**EXERCISE GOAL**:
Please report every line from the material that contains the word "scrollbar".
RECORDS TO USE: Begin
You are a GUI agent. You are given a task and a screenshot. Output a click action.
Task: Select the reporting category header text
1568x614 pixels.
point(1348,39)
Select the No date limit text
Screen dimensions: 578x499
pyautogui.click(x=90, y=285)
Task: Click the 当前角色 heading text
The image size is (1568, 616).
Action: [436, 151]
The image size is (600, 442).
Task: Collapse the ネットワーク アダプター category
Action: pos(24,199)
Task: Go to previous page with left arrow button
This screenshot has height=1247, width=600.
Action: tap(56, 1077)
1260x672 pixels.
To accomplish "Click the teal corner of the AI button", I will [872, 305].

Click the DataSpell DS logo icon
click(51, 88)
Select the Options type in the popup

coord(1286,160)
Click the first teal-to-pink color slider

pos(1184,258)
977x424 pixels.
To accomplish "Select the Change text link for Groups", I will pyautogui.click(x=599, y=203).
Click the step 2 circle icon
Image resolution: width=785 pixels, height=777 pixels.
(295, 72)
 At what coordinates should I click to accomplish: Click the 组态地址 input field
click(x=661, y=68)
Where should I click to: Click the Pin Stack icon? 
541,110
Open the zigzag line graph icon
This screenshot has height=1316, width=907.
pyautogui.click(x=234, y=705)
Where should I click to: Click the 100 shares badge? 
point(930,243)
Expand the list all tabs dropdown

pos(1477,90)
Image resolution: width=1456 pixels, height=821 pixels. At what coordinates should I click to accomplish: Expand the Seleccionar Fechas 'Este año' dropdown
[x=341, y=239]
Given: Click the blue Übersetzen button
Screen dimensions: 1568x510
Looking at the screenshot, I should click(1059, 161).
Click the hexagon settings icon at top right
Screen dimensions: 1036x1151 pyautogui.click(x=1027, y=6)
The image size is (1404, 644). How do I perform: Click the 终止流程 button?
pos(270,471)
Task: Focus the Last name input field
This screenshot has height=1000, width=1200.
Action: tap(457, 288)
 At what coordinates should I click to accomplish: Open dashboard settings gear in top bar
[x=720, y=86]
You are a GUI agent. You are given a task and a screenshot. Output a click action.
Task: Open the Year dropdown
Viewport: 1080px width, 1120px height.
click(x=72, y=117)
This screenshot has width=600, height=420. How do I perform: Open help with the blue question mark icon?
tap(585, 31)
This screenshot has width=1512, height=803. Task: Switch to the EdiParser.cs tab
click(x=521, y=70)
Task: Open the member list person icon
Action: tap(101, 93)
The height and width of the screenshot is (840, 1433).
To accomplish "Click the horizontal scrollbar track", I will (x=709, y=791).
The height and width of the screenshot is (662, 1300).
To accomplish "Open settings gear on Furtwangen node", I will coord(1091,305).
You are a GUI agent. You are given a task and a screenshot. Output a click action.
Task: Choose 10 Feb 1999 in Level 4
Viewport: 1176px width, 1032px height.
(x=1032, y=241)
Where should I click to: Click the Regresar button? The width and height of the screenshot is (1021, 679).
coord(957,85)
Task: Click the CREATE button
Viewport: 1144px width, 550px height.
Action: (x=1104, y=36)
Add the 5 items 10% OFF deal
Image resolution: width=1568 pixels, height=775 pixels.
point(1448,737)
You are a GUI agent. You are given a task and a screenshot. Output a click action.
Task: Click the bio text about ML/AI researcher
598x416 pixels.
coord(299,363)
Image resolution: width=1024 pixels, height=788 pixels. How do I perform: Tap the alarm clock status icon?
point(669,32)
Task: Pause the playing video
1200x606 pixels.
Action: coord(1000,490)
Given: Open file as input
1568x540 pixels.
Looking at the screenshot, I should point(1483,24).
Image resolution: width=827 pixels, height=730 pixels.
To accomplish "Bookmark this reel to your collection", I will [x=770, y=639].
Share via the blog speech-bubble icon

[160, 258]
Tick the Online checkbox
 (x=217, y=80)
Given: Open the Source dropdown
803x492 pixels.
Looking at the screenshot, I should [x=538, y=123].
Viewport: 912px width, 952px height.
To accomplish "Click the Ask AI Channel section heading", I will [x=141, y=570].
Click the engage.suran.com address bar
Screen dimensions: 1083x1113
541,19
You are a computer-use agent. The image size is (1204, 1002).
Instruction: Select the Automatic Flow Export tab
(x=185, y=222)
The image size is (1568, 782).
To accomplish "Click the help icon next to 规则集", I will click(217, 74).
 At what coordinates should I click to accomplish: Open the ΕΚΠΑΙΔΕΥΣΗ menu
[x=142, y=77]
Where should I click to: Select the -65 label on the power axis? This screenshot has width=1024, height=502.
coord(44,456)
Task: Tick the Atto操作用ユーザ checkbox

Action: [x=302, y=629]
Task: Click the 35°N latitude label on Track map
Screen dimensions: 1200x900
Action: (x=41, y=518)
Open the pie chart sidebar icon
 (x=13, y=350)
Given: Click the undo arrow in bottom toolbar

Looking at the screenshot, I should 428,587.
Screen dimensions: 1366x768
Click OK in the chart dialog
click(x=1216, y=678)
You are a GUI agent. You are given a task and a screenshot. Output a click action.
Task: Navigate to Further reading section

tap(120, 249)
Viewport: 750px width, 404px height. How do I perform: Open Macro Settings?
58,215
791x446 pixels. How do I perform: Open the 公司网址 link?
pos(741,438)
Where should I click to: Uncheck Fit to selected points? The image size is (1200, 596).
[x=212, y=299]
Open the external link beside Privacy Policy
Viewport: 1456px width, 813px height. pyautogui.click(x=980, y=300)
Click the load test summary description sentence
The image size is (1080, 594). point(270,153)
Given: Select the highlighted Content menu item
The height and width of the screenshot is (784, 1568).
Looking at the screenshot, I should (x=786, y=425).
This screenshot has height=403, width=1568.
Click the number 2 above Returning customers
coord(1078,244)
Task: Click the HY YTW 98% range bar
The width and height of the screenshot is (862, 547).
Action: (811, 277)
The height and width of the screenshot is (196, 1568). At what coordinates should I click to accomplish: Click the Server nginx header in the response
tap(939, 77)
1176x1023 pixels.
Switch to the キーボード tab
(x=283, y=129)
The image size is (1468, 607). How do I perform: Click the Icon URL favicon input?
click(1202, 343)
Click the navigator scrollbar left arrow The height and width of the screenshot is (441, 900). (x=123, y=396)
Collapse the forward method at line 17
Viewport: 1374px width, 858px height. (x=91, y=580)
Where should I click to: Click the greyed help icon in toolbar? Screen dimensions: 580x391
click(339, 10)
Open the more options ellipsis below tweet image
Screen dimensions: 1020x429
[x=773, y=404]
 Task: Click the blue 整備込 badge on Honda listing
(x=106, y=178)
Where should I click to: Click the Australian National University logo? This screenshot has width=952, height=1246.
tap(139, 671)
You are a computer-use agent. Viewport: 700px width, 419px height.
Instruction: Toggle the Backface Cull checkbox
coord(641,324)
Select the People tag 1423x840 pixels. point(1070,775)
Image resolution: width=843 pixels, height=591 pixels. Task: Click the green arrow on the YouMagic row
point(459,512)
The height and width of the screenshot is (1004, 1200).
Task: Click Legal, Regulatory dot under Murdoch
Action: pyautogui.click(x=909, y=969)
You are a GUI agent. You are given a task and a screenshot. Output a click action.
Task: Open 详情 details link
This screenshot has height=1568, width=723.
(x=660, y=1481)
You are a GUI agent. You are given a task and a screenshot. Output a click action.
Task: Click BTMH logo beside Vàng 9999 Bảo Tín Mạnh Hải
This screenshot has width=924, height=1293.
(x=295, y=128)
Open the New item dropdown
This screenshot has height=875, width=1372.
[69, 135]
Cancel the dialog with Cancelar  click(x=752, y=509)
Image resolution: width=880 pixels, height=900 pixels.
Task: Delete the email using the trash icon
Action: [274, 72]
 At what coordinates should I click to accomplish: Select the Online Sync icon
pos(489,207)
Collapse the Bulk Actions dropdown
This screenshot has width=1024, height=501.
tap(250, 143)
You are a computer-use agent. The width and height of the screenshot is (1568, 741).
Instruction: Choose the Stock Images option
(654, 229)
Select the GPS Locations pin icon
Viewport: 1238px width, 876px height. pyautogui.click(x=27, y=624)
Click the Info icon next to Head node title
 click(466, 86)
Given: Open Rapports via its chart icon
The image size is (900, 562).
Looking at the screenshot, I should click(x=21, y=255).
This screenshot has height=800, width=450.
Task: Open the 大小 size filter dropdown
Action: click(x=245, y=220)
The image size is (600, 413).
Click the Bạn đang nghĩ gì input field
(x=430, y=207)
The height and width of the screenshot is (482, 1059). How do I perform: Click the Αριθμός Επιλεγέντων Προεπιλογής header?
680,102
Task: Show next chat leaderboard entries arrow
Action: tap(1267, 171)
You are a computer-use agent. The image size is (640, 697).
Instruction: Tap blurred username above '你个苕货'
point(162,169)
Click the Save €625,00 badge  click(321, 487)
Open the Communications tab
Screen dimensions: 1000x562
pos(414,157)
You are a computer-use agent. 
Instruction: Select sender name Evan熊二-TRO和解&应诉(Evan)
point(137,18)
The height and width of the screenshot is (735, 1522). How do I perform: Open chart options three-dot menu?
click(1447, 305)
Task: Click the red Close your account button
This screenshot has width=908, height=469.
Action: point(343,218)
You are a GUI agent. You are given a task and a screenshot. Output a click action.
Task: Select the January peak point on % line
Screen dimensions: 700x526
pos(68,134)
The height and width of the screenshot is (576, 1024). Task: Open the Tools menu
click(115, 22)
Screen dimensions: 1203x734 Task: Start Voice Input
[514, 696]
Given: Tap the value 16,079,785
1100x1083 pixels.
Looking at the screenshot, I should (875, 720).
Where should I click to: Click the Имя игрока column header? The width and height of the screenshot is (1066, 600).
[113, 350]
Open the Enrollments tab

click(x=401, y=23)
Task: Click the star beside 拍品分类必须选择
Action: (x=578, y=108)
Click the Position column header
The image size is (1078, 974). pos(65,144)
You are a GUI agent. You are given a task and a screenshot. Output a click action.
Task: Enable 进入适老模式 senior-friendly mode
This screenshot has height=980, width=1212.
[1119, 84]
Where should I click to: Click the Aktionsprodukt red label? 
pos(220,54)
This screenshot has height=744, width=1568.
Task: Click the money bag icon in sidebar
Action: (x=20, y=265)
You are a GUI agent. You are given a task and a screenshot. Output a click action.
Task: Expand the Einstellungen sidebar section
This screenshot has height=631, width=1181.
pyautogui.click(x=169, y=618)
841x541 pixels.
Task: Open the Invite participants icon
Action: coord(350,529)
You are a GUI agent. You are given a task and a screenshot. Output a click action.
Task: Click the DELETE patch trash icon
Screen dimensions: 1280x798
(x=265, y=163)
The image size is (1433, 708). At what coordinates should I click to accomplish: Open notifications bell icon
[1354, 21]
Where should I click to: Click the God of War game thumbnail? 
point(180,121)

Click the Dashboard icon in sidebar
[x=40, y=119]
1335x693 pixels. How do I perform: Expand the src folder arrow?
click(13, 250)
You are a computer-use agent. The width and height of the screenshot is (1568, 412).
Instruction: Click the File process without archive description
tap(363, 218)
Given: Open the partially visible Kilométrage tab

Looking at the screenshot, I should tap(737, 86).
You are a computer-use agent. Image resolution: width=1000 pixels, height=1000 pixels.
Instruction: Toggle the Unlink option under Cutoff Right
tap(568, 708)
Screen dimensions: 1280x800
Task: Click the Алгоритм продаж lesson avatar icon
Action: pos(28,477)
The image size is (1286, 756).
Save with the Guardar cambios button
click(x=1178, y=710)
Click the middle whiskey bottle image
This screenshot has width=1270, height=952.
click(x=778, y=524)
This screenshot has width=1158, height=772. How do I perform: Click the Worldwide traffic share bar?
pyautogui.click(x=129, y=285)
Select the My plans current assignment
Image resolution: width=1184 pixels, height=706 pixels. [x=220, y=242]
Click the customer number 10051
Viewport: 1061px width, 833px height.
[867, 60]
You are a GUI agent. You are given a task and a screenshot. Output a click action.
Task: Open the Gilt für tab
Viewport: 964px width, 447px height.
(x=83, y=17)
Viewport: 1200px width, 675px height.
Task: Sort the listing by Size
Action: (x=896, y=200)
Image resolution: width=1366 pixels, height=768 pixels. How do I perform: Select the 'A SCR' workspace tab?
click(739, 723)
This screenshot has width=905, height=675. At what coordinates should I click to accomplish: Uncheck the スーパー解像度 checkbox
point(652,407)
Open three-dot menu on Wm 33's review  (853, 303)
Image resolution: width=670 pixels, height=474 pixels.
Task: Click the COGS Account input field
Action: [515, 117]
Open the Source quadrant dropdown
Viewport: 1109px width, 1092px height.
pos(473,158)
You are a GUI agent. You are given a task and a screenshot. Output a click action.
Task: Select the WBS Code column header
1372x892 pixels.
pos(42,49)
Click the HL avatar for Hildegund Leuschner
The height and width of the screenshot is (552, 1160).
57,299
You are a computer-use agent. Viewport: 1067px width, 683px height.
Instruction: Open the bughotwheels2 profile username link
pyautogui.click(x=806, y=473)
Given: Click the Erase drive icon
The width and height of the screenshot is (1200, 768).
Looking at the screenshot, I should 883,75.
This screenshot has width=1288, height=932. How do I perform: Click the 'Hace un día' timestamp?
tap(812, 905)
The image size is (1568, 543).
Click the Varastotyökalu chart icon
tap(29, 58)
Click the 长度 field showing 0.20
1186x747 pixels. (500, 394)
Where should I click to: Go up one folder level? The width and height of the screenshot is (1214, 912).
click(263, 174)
RECORDS TO USE: End
**RESULT FOR THIS EXERCISE**:
To accomplish "Click the horizontal scrollbar track", I will (x=709, y=791).
Click the navigator scrollbar left arrow The height and width of the screenshot is (441, 900). (x=123, y=396)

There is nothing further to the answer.